All this came to mind when I stumbled across this article by Juliet Waters in last Sunday’s N.Y. Times: The Code of Life. Juliet describes her journey with coding when she decided that her chosen profession as a book critic was rapidly becoming obsolete and she felt she needed to learn some new skills. Though she didn’t become a professional programmer, the experience changed her outlook on her original profession and new profession as a features writer. There are several free on-line methods for learning various computer programming languages, including Khan Academy. Ms Waters used Codecademy.
That got me thinking. I’ve been pondering about getting back into coding for fun and possible profit. More importantly for readers of this blog, it occurs to me that learning to program a computer, even at an elementary level, can help individuals in a myriad ways, including to have a better understanding how the technical world works. For me, learning to program helped me think more logically about how to decompose and solve problems. That alone is invaluable.
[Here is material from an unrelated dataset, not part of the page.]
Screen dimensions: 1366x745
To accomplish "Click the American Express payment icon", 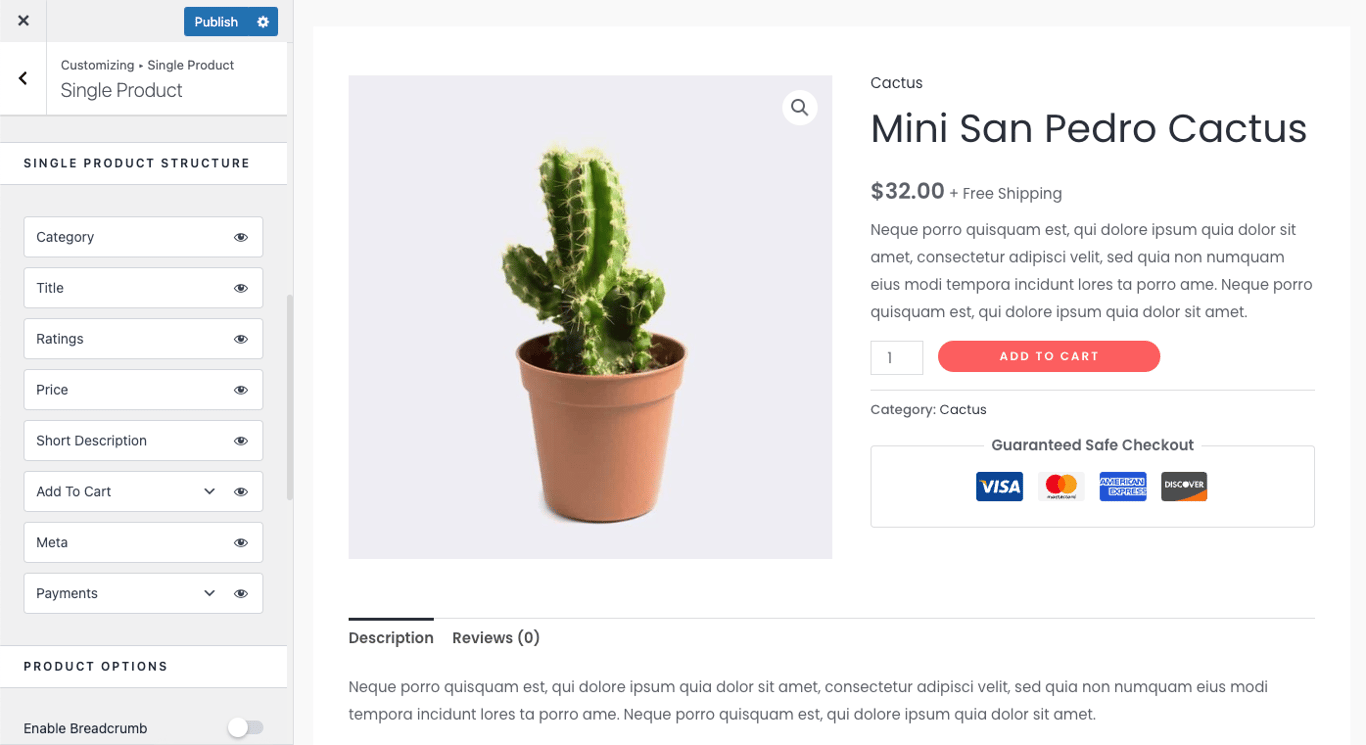I will (x=1123, y=486).
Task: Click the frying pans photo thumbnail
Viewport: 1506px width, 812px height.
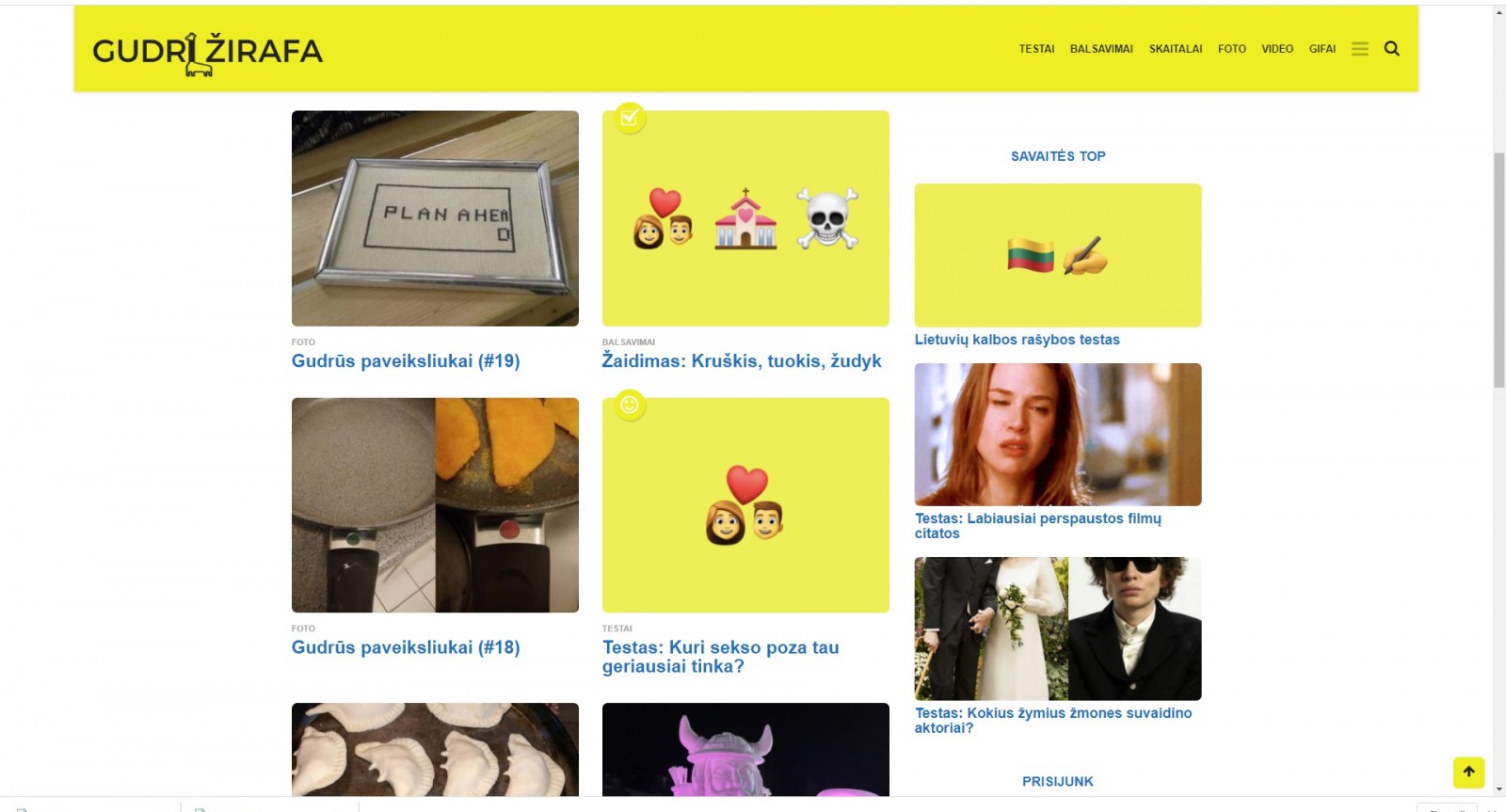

As we enter 2014, here is my challenge to you. Learn to code! You don’t need to do it for a career to get some enjoyment from it. For the past few days, I’ve been learning Python at Codecademy, which is a scripting language (as opposed to a compiled language like C++). Its syntax is pretty elegant, yet its capability is powerful. Python is heavily used in website development for filtering and manipulating data prior to delivery. It’s also used automating system administration tasks (replacing Perl). The lessons in Codecademy are well designed and allow you to progress with the appropriate amount of hand holding. The screen looks like this:
The learning window is on the left, the code editor for entering your code is in the middle,with the console window on the right. Also, when you run your code, they run a test program that will check the expected results before letting you move on.
If you decide to do try coding, a few tips:
- It can be frustrating. If you get frustrated, walk away and return in a little while. This helps me tremendously as I usually find that what’s vexing me is a simple error which I’ll pick up when I return.
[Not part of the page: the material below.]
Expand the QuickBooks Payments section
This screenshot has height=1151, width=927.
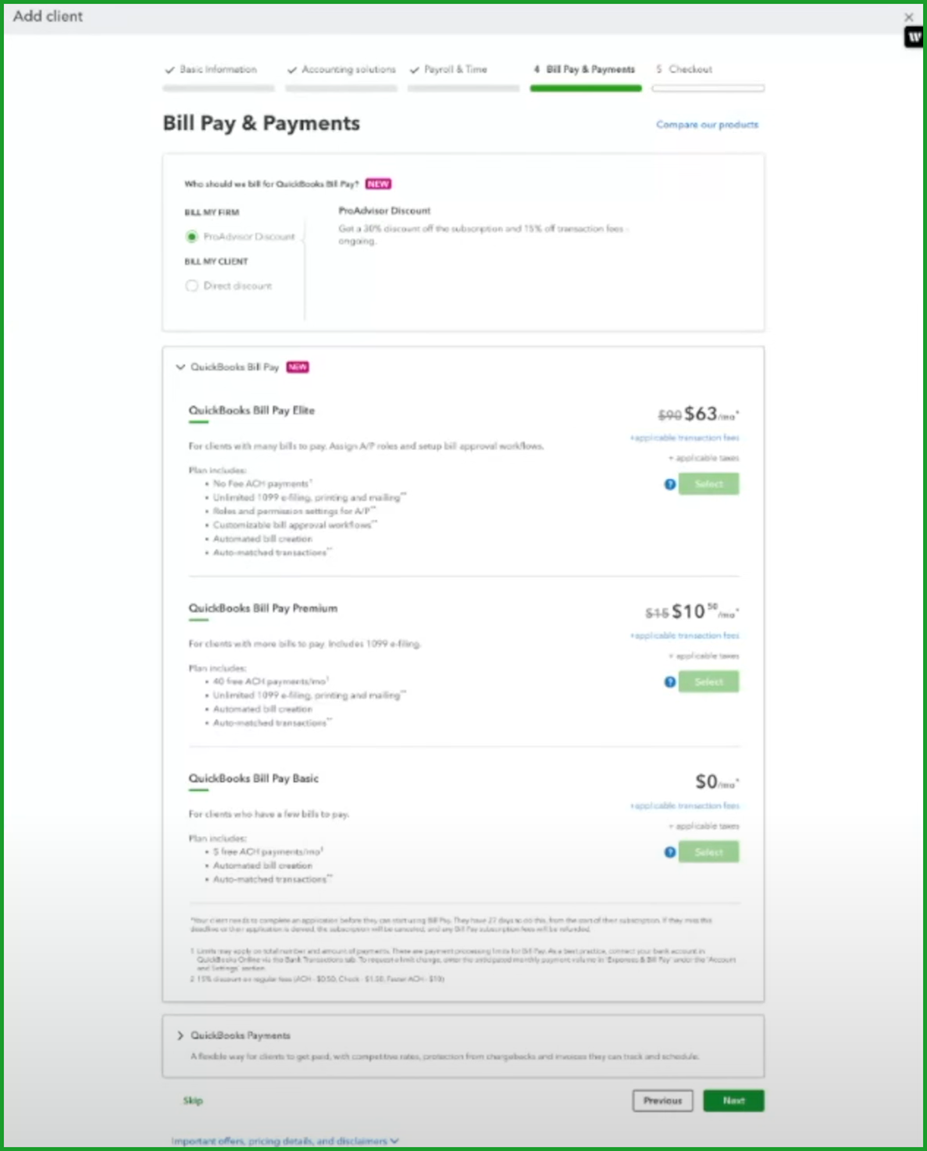[x=180, y=1036]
- If you’re an experienced programmer, the early lessons can be frustratingly slow, but trust me they get more challenging as the lessons progress.
- For the inexperienced programmer, the early lessons provide a fair amount of base programming concepts. Take the time to learn them.
- Get a buddy to learn at the same time. It can very invaluable to have someone to look at your code to say “Idiot, you forgot the colon on line 5” 🙂
- Use other resources on the Net. I have a tab with python documentation on my browser so that I can consult with the documentation.
- If you’re running MacOS or Linux, Python is likely in the distribution and you can take the lessons out of the site and experiment using the terminal. Here’s an example from my Mac. The right window has the script and the left is the script being run using “python < tmp.py” syntax:
If you decide to take coding lessons, let me know how its going. Also, any tips you might have for others.
If you celebrate Christmas, have a wonderful Christmas holiday with your family and friends. For all, enjoy the fruits of the season and I truly hope that we finally have Peace on Earth!